I mean, we’re Americans, and as such, we’ll storm the multiplexes this weekend on a mission to inhale impossibly large Cokes while we watch Tom Cruise complete impossible missions.
No, to make this chart relatable, it should be realistic. With that said, here – officially – is what happens in the hour after buying a “Double Gulp” of Coke:
First 60 seconds: As I exit the store onto Martin Luther King Boulevard, I realize: I’m 5-7 and 145 pounds, and this soda nearly matches those dimensions. It’s as unwieldy as one of those prizes you win at Carowinds for tossing a softball into a metal milk can, but I’d be way less embarrassed to be holding a giant stuffed unicorn right now.
Two minutes: Everyone I pass on the sidewalk is silently judging me. I might as well be smoking a cigarette while carrying a baby and not picking up after my dog.
20 minutes: Back at my desk, I’m re-reading what the infographic says will happen 20 minutes after drinking a can of Coke. “Your blood sugar spikes, causing an insulin burst. Your liver responds to this by turning any sugar it can get its hands onto into fat.” A minute later, I start drafting an email to a friend to see if he wants to go for a run after work. I figure it’ll only take about 20 miles to burn off these calories.

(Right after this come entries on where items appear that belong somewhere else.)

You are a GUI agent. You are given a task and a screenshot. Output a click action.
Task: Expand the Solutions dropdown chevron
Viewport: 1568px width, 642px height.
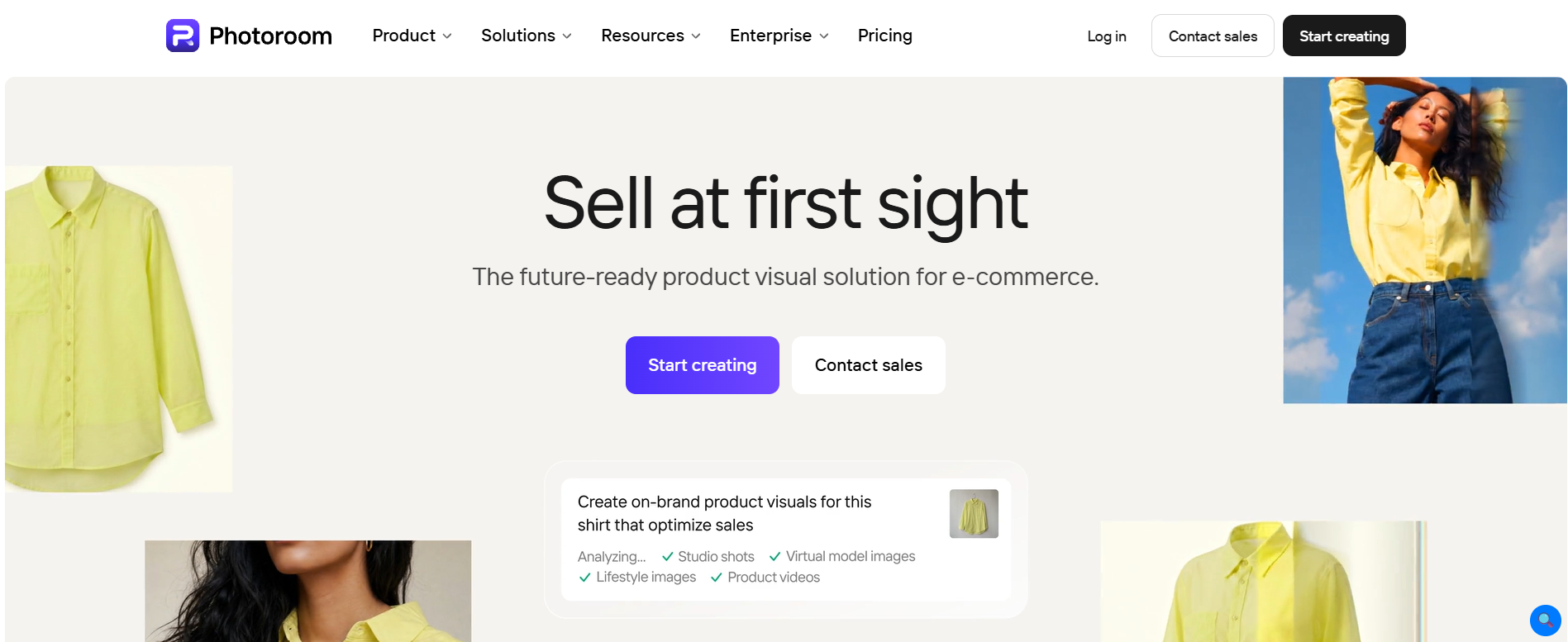coord(567,36)
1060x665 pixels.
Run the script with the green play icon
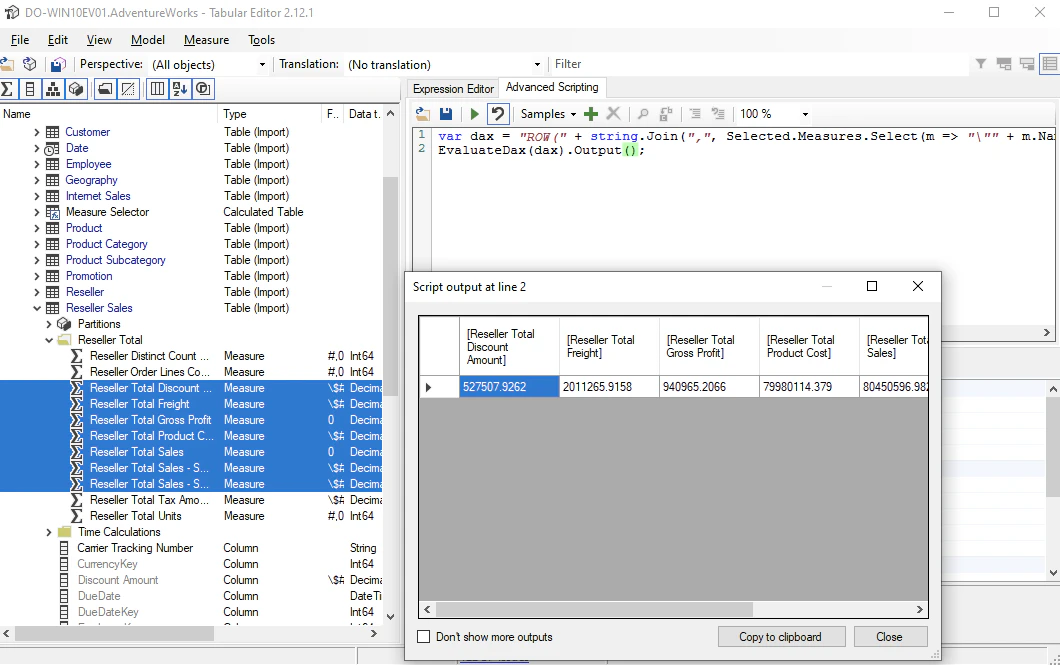(475, 114)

30 minutes: I start drafting an email to 7-Eleven in which I refer to the creator of the “Double Gulp” as being more despicable than the dentist who shot and killed Cecil the Lion.

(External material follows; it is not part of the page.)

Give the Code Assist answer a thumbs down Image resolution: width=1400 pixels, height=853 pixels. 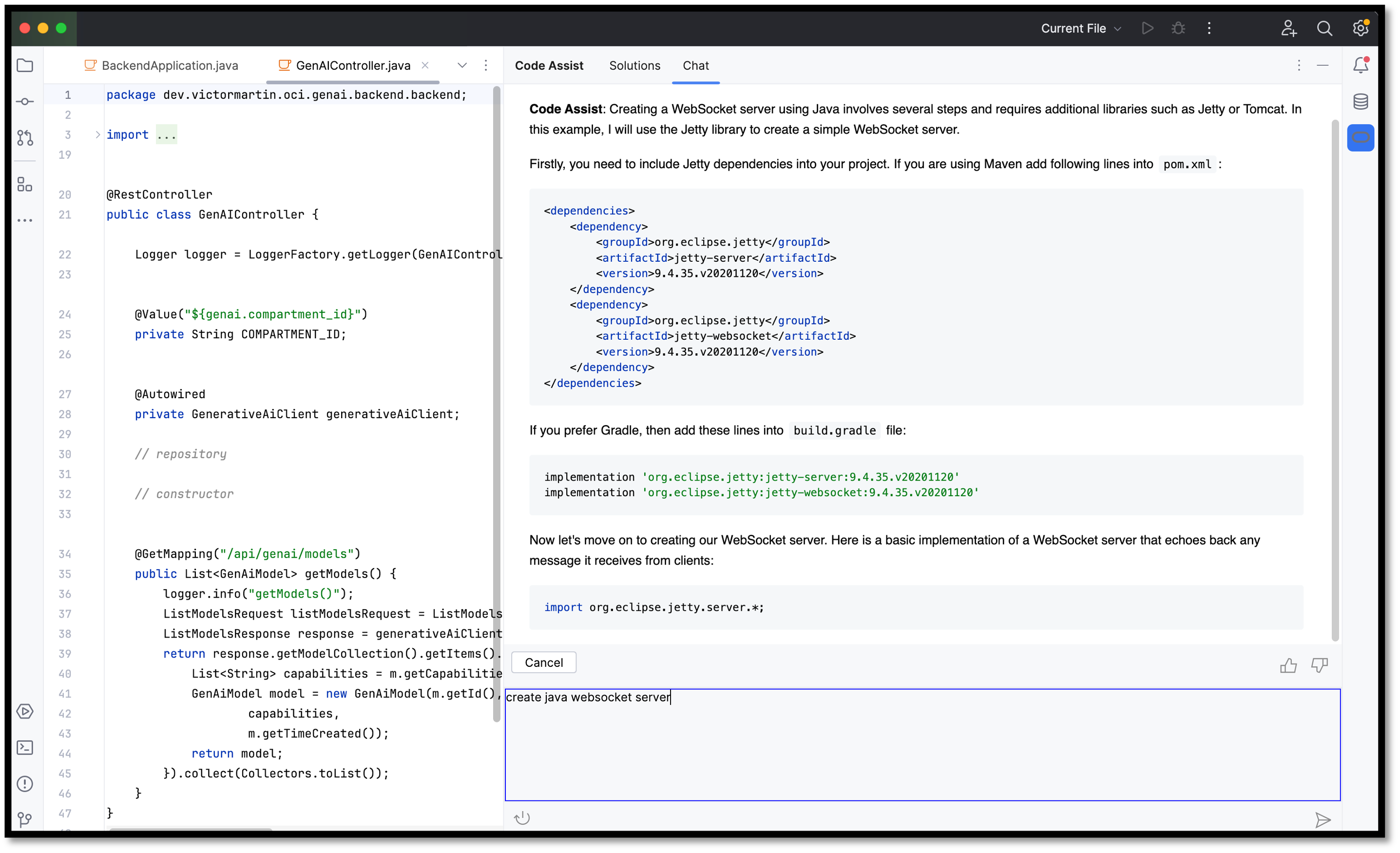1320,665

40 minutes: I did it! I drank the whole thing! I feel like a frat boy again, full of that sense of accomplishment I got from guzzling a pitcher of beer all by myself. And full of... ohhh... my bladder... be right back.
50 minutes: I’m amped up now, so I start drafting an email to the dentist who killed Cecil the Lion.
60 minutes: A co-worker is talking to me, but I’m not really listening. I’m focusing on her deep, dark pupils, and all I can see in them is suspicion. It’s been decided, though: I’m going to come clean. I’m going to pull the evidence out of the trashcan it barely fit into, admit to my sin, explain how I almost never drink soda but that this experiment – this 64-ounce Coke – was for the greater good.
I will do all of that, I tell myself, after I make another trip to the restroom.